Requirements: Python >= 3.9, openai, pydub, numpy, python-dotenv


Available classes

ClassImport pathPurpose
AzureOpenAIWhisperelsai_stt.stt.azure_openaiSpeech-to-Text transcription
AzureOpenAITTSelsai_stt.tts.azure_openaiText-to-Speech synthesis
AzureOpenAISpeechToSpeechelsai_stt.s2s.azure_openaiEnd-to-end Speech-to-Speech pipeline

AzureOpenAIWhisper — Speech-to-Text

Transcribes audio files to text using Azure's hosted OpenAI Whisper model.

python
from elsai_stt.stt.azure_openai import AzureOpenAIWhisper

whisper = AzureOpenAIWhisper(
    endpoint="https://your-resource.openai.azure.com/",
    api_key="your-api-key",
    api_version="2024-02-01",
    deployment_id="whisper",
)

# Transcribe an audio file
transcript = whisper.transcribe_audio(file_path="meeting_recording.mp3")
print(transcript)

Constructor parameters:

ParameterDescription
endpointAzure OpenAI service endpoint URL
api_keyAzure OpenAI API key
api_versionAPI version (e.g. "2024-02-01")
deployment_idWhisper deployment name in your Azure resource

Methods:

MethodDescription
transcribe_audio(file_path)Transcribes the audio file at file_path and returns the transcribed text as a string

Environment variables: AZURE_OPENAI_ENDPOINT, AZURE_OPENAI_API_KEY, AZURE_OPENAI_API_VERSION, AZURE_OPENAI_DEPLOYMENT_ID


AzureOpenAITTS — Text-to-Speech

Converts text to speech using Azure OpenAI TTS models.

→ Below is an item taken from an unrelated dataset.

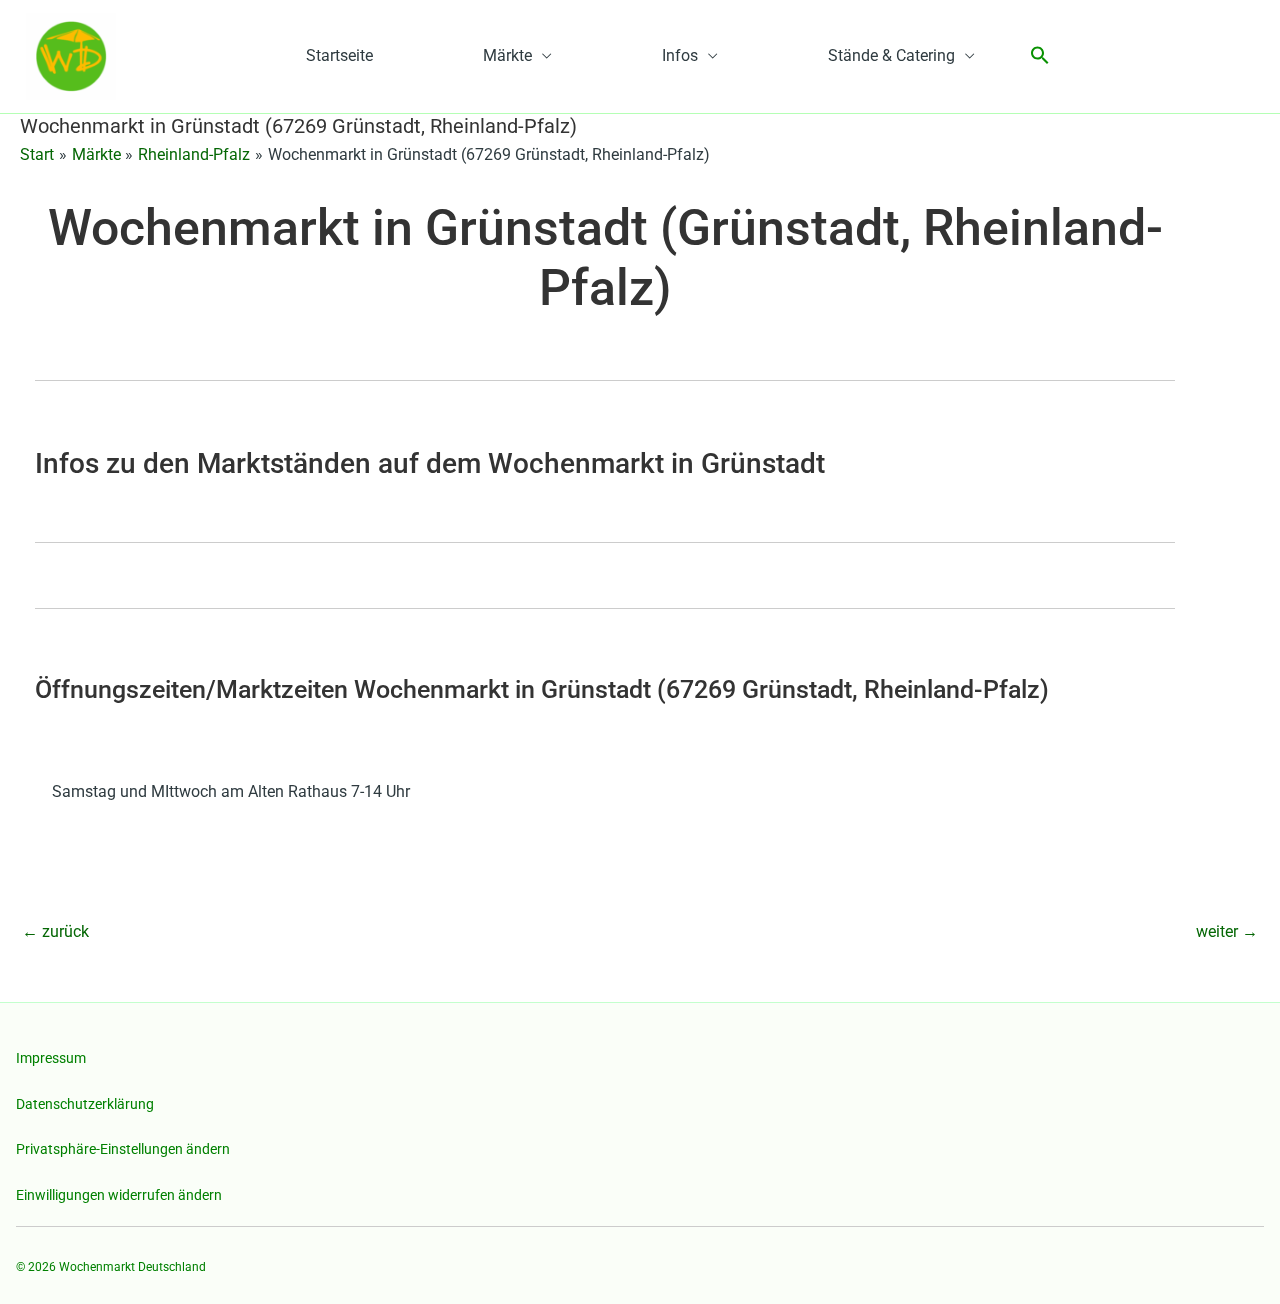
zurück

Available voices: alloy, echo, fable, onyx, nova, shimmer

Supported audio formats: mp3, opus, aac, flac, wav, pcm

python
from elsai_stt.tts.azure_openai import AzureOpenAITTS

tts = AzureOpenAITTS(
    endpoint="https://your-resource.openai.azure.com/",
    api_key="your-api-key",
    api_version="2024-02-01",
    deployment_id="tts",
)

# Generate speech and save to file
output_path = tts.text_to_speech(
    text="Hello! Welcome to Elsai.",
    voice="alloy",
    format="mp3",
    speed=1.0,
    save_to="output.mp3",
)
print(output_path)

Constructor parameters:

ParameterDescription
endpointAzure OpenAI service endpoint URL
api_keyAzure OpenAI API key
api_versionAPI version (e.g. "2024-02-01")
deployment_idTTS deployment name in your Azure resource

text_to_speech() parameters:

ParameterDescription
textThe text string to synthesize
voiceVoice to use: "alloy", "echo", "fable", "onyx", "nova", or "shimmer"
formatOutput audio format: "mp3", "opus", "aac", "flac", "wav", or "pcm"
speedPlayback speed — 0.25 (slowest) to 4.0 (fastest); 1.0 is normal
save_toFile path to save the generated audio

Returns the path to the saved audio file.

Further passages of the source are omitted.